As the clanking of chains on four bicycles sounded, Stephens looked up the hill and said, “Jesus, boys. We’re going to have to walk.”

“If a logging truck can make it,” said Muldaur, “we can, too. Once you start walking, you’re giving up the mechanical advantage.”

Zak pushed the thumb selector on his handle grips and began going through his gears until he settled on the smallest of the three chain rings in front. It was a twenty-seven-speed bike, but when he looked down through his legs to see what gear he’d ended up in, he was in his second lowest.
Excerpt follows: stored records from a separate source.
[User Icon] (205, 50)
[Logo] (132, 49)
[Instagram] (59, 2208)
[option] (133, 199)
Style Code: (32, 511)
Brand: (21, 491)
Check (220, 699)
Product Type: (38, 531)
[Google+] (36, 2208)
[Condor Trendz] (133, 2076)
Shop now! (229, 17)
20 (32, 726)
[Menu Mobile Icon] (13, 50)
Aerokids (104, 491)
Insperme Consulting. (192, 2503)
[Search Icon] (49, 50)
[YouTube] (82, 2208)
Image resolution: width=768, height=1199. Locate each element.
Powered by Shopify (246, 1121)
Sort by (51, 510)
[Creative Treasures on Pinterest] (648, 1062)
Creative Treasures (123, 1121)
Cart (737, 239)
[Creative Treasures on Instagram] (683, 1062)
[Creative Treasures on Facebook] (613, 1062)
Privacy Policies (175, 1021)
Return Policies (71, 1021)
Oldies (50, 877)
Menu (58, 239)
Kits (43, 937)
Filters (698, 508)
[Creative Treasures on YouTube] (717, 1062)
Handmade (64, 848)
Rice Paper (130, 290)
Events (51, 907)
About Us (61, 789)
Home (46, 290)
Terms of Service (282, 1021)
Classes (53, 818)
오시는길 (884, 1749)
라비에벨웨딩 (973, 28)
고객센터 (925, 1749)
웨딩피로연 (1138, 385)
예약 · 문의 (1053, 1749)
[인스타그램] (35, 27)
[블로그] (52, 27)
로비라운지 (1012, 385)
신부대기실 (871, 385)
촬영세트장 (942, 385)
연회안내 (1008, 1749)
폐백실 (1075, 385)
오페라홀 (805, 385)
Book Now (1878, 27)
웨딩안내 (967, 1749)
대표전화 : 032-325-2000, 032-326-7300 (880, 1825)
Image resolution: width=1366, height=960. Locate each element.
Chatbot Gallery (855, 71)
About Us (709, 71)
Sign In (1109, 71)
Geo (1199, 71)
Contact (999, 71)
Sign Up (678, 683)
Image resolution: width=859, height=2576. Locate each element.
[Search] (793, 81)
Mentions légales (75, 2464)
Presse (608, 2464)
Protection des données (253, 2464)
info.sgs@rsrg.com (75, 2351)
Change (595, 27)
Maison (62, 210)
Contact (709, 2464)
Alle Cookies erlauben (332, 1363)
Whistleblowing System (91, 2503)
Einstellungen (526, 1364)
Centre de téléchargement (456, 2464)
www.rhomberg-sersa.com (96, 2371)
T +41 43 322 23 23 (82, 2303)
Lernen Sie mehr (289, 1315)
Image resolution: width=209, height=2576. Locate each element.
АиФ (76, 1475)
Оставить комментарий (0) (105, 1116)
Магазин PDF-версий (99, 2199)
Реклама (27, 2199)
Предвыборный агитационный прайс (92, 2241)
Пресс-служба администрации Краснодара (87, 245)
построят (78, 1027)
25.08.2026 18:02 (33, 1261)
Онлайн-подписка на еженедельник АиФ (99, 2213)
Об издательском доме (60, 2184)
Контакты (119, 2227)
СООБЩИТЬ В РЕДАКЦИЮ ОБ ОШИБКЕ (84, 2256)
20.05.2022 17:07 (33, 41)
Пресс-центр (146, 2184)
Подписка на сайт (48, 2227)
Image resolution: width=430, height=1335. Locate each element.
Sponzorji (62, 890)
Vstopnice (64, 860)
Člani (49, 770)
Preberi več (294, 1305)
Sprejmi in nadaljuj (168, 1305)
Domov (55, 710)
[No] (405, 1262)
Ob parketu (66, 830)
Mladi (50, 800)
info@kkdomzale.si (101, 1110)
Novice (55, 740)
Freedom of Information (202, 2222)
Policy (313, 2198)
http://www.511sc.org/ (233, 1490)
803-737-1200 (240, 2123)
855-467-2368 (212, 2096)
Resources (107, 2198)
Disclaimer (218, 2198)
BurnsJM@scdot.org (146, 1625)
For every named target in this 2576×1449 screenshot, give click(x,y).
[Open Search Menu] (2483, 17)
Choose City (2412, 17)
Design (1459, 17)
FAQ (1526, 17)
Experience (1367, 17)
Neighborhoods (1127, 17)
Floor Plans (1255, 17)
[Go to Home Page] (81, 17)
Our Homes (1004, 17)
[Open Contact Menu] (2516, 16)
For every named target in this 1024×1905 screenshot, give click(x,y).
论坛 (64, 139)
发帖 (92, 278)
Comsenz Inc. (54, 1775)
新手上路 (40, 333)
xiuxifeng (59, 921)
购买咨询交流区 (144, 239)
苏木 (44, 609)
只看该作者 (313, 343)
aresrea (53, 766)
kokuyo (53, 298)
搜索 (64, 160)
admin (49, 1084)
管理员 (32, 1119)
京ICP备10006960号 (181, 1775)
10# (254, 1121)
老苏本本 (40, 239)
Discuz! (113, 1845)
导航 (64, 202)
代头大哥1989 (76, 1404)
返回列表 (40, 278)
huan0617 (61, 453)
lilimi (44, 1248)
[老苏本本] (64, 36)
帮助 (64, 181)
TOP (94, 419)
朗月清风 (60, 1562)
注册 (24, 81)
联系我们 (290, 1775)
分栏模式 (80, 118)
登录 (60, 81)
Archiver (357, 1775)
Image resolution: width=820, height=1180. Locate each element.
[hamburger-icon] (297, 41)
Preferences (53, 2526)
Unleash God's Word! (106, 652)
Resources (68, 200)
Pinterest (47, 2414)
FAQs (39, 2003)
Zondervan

“I think I’m going to have to get off,” said Stephens, grunting with the effort.

“You get off, you won’t get back on,” said Zak.

“How far is it?” Giancarlo asked.

“I’ve no idea.”

“There’s some small lakes at the top,” said Stephens. “And then the road actually goes back down to the river. It’s kind of a big loop. We could actually make it back to town this way.”

“Then that’s what we should do,” Muldaur said. “We circle up and around and back into town.”

They were traveling a little slower than a fit man could walk. This side of the mountain was shielded from the wind that had been drying them on the first climb, and Zak found himself sweating heavily. He knew that if he turned around to see how the others were doing, he’d tip over, so he gauged the other riders’ distance by the sound of their breathing and the noises their tires made on the hard rock. At least they were in the shadows and didn’t yet have the sun beating down on them.

After a few minutes the road swerved to the right, giving Zak a view out over Lake Hancock, a beautiful blue puddle already several hundred feet below.